*** Recorded data ***

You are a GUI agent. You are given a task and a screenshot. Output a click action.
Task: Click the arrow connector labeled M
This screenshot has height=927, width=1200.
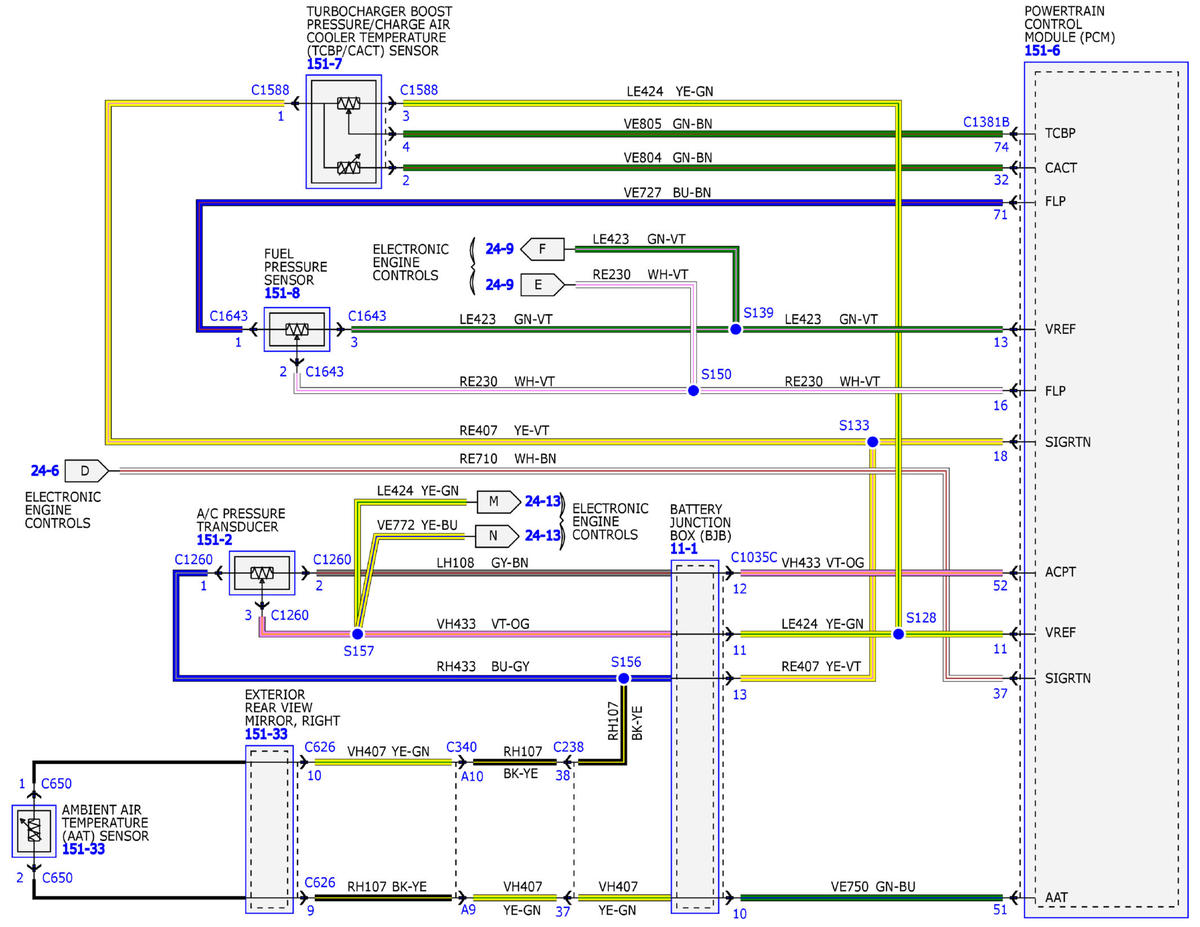(x=497, y=501)
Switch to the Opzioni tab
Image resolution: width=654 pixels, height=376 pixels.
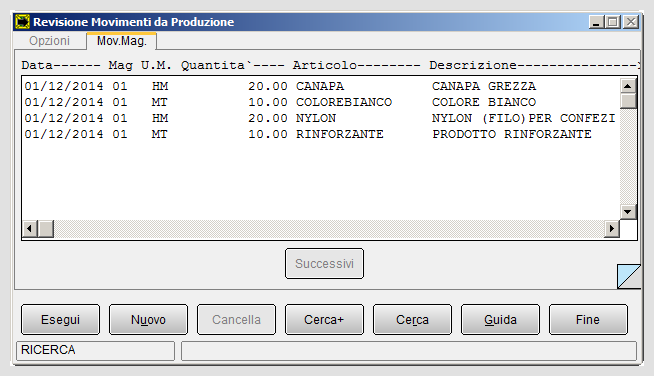[49, 41]
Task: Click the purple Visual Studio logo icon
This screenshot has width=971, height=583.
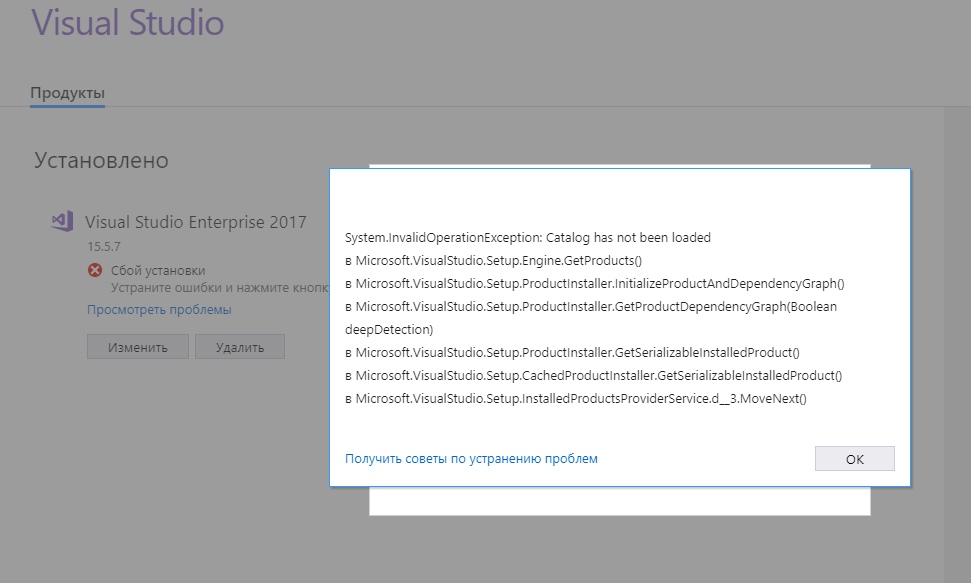Action: (62, 221)
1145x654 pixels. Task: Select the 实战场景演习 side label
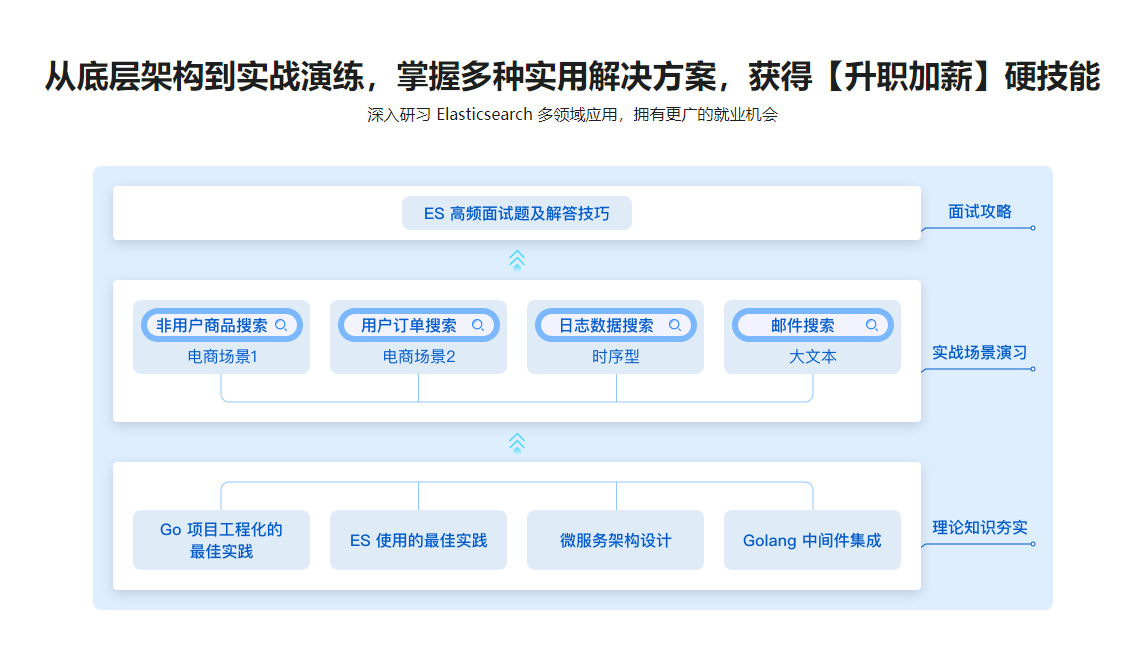click(979, 352)

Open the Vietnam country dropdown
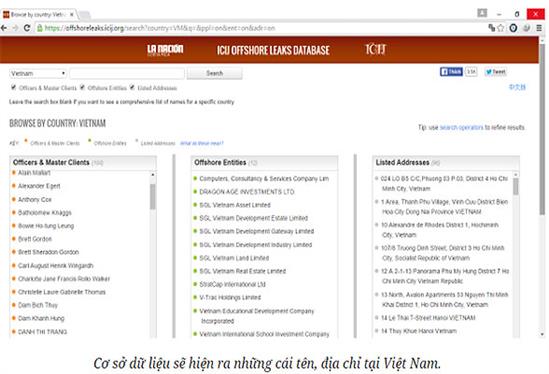pos(38,74)
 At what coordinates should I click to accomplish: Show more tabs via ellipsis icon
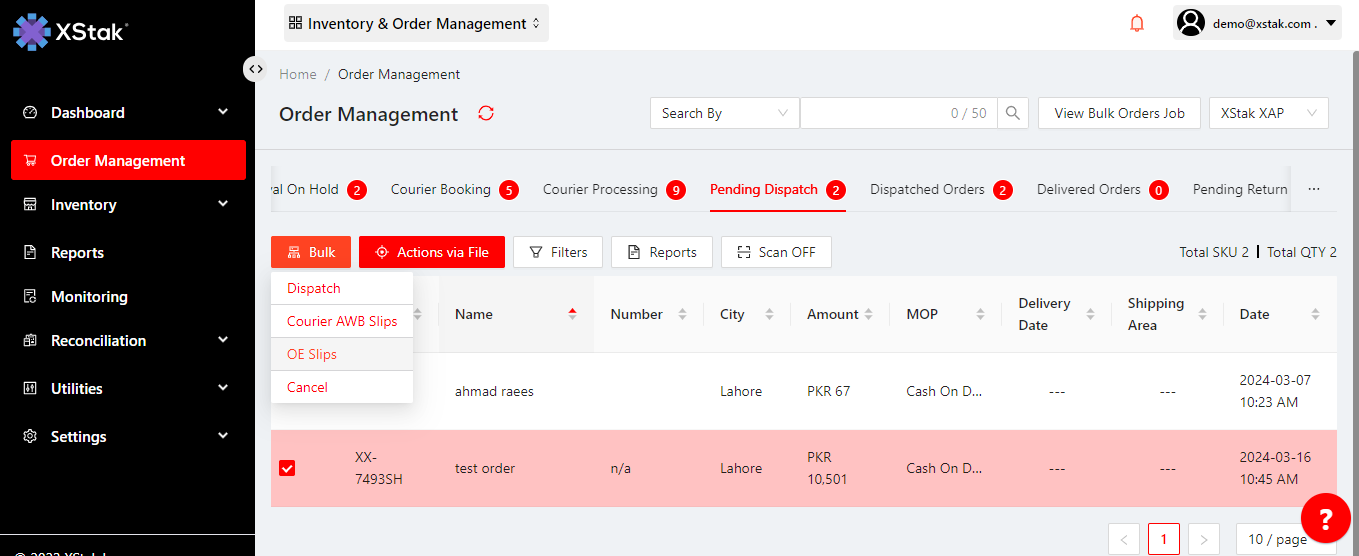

*** End of Recorded data ***

* _Aim of the task_
Copy every record exactly, without the pictures.

* _Exercise answer_
You are a GUI agent. You are given a task and a screenshot. Output a click action.
Task: Click the arrow connector labeled M
This screenshot has height=927, width=1200.
(x=497, y=501)
Switch to the Opzioni tab
Image resolution: width=654 pixels, height=376 pixels.
[49, 41]
Task: Click the purple Visual Studio logo icon
This screenshot has width=971, height=583.
Action: (62, 221)
1145x654 pixels. Task: Select the 实战场景演习 side label
click(979, 352)

Open the Vietnam country dropdown
pos(38,74)
 At what coordinates should I click to accomplish: Show more tabs via ellipsis icon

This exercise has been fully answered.